**本文**
▼
スウェーデンのカロリンスカ研究所はストックホルムで5日、2015年ノーベル医学・生理学賞を中国の薬学者の屠ユウユウ(ユウは口へんに幼)氏ら3人に授与すると発表した。屠氏はマラリア治療に用いられるアルテミシニンの発見者として、賞金の半分を手にした。
アルテミシニンの普及が進む前、全世界では毎年延べ約4億人がマラリアに感染し、100万人以上が死亡していた。感染者・死亡者は貧困地域のサハラ以南アフリカに集中し、多くの死亡者が出ていた。これは彼らが高価なマラリア治療薬を購入できなかったためだ。
▲
**実施する課題**
1: 本文について、次の問いに答えてください。
(a) ノーベル医学・生理学賞の授与を発表したのはどの機関ですか？
(b) 屠氏は何の発見者として賞金の半分を手にしましたか？
(c) アルテミシニンの普及が進む前、マラリアによる死亡者は毎年何人以上でしたか？
2: 本文の「スウェーデンのカロリンスカ研」から「薬を購入できなかったためだ。」まで（両端を含む）を、一字一句違えずに書き写してもらえますか？
この後の一覧は、本文とは別の出典から取られたものです。

**提供データ**
▼
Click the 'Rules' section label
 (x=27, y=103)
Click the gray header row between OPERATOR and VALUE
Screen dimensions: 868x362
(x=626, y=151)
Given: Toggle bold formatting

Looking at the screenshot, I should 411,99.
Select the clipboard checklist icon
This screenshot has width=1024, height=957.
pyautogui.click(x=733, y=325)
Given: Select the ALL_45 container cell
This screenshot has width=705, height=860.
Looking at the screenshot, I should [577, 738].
▲
▼
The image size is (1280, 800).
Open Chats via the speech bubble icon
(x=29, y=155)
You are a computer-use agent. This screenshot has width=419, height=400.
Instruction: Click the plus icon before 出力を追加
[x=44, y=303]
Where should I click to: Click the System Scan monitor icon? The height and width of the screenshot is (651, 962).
▲
▼
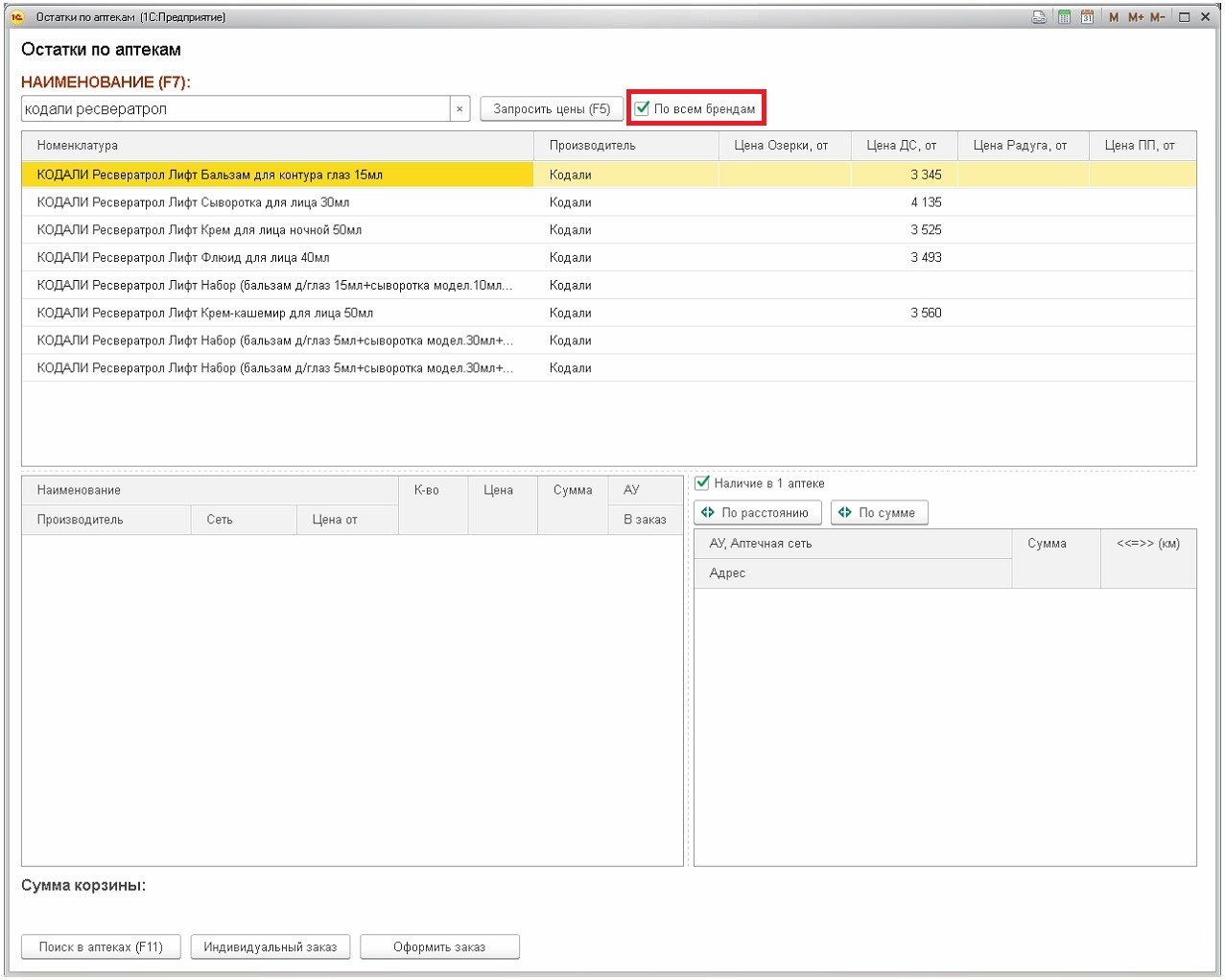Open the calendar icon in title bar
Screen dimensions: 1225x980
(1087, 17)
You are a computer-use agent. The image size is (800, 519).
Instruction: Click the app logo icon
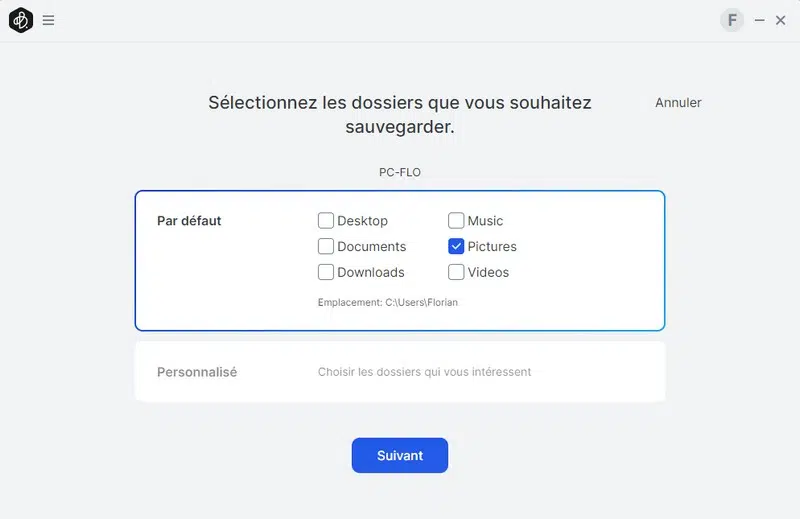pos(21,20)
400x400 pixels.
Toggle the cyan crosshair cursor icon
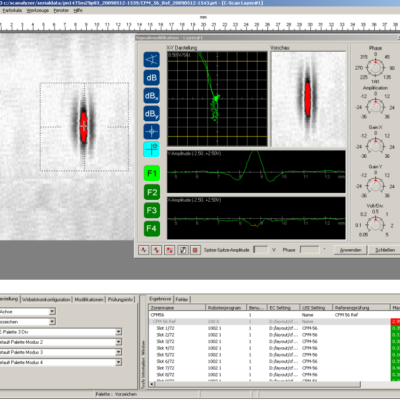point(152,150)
▲
**課題別の解答**
1:
(a) スウェーデンのカロリンスカ研究所
(b) マラリア治療に用いられるアルテミシニン
(c) 100万人以上

2:
スウェーデンのカロリンスカ研究所はストックホルムで5日、2015年ノーベル医学・生理学賞を中国の薬学者の屠ユウユウ(ユウは口へんに幼)氏ら3人に授与すると発表した。屠氏はマラリア治療に用いられるアルテミシニンの発見者として、賞金の半分を手にした。
アルテミシニンの普及が進む前、全世界では毎年延べ約4億人がマラリアに感染し、100万人以上が死亡していた。感染者・死亡者は貧困地域のサハラ以南アフリカに集中し、多くの死亡者が出ていた。これは彼らが高価なマラリア治療薬を購入できなかったためだ。